In our U.S. toy store division, comparable store inventories were down
approximately $200 million, a 13 percent decrease. Total company inventory
was down $266 million or 12 percent.
While
we saw a number of positive developments in the fourth quarter, we could
not overcome the weakness exhibited during the prior three quarters. Thus,
for the full year, our total sales of $11 billion were essentially flat
with the prior year excluding the sales of Toys“R”Us-Japan, and our net
earnings, before the impact of the restructuring and other charges, were
$193 million or $0.94 per share, compared to net earnings of $264 million
or $1.23 per share in 2000, excluding the gain from the IPO of Toys“R”Us-Japan
and the Amazon.com
alliance non-recurring charges.
Nonetheless,
fueled by the momentum of our customer-focused strategic growth plan,
Toys“R”Us reached several milestones for building brand equity, unique
content and guest satisfaction.
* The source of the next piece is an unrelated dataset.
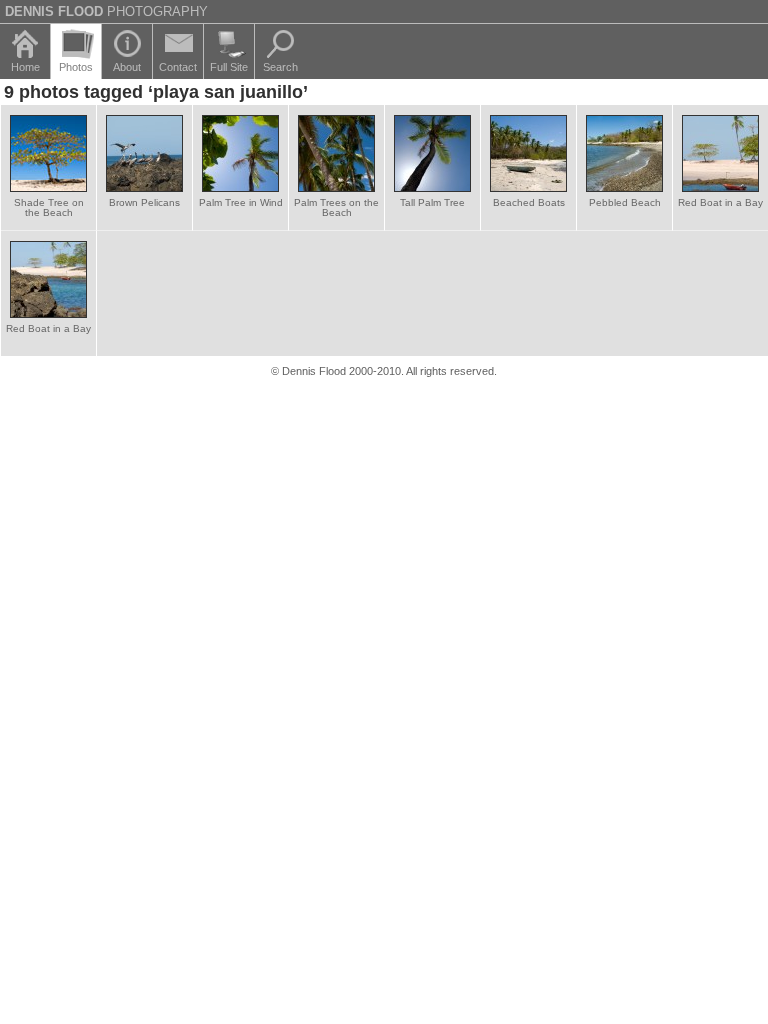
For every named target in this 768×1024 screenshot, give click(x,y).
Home (25, 67)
From the opening of our international
flagship store in Times Square to our new marketing campaign featuring
Geoffrey the Giraffe, to improving vendor relationships, to our solid
holiday performance in a very tenuous climate, all indications are that
we are still very much on track for fulfilling the strategic repositioning
we set out to accomplish two years ago.
Responding
from the heart
We
were hard at work executing our strategies last year, and then came September
11. The most difficult times reveal the true nature of a company and its
people. Throughout the days and weeks after September 11, the “R”Us family
responded with extraordinary kindness and generosity. We took care of
each other and we helped many in our communities.